Notes by the Registrar

2.  The case is numbered 65/1997/849/1056. The first number is the case’s position on the list of cases referred to the Court in the relevant year (second number). The last two numbers indicate the case’s position on the list of cases referred to the Court since its creation and on the list of the corresponding originating applications to the Commission.

[3].  Rules of Court A apply to all cases referred to the Court before the entry into force of Protocol No. 9 (1 October 1994) and thereafter only to cases concerning States not bound by that Protocol. They correspond to the Rules that came into force on 1 January 1983, as amended several times subsequently.

[4].  Note by the Registrar. For practical reasons this annex will appear only with the printed version of the judgment (in Reports of Judgments and Decisions 1998), but a copy of the Commission’s report is obtainable from the registry.

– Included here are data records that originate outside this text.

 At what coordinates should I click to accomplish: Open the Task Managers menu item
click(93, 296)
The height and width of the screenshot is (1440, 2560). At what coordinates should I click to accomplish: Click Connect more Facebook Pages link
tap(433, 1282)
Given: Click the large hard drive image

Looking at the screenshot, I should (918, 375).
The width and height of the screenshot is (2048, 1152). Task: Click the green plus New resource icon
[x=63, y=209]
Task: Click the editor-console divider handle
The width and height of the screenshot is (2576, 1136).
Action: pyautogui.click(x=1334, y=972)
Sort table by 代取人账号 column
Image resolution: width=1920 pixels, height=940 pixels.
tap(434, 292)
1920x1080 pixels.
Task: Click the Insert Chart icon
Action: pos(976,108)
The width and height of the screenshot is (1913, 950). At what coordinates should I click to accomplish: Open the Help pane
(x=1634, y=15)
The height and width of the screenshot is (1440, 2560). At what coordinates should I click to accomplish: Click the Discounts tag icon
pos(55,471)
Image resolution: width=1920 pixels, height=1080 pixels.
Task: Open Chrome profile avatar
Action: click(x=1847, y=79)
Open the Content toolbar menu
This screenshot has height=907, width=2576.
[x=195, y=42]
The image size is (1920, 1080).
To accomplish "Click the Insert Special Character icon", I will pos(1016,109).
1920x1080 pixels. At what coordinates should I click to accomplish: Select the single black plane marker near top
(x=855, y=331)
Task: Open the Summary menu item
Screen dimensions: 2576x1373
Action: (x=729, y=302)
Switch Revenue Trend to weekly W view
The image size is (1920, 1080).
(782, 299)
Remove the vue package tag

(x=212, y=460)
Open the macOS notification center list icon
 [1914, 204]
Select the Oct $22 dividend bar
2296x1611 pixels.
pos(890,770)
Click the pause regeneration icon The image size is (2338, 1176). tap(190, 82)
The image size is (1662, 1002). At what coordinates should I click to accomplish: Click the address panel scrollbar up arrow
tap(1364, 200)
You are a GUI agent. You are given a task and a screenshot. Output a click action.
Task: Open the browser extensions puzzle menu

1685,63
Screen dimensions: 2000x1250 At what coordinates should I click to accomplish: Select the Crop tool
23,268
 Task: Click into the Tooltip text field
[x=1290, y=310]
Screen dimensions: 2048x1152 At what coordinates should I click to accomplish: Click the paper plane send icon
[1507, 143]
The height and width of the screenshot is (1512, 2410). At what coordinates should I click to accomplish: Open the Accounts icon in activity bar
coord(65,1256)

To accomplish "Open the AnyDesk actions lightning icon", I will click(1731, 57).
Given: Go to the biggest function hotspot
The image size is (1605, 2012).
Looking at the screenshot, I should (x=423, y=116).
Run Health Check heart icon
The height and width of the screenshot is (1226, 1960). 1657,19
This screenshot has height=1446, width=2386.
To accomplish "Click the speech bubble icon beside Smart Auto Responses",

1.  The Court’s slightly too detailed reasoning in the instant case is unsatisfactory, particularly in two respects. Firstly, the Court found it necessary to refer once more to the States’ “margin of appreciation”; that seems in particular to imply that it considers equally acceptable a system permitting the situations prohibited by the system the applicants complained of. Such relativism is rather worrying, even though it can be explained by the excessive permissiveness of many States with regard to such situations. Secondly, the Court appears to attach too much importance to the fact that only a limited number of people were affected by the measures in issue, which suggests that a more general prohibition would have been less acceptable. It is regrettable that the Court did not more clearly acknowledge the merit of the principle applied in the present case by the United Kingdom.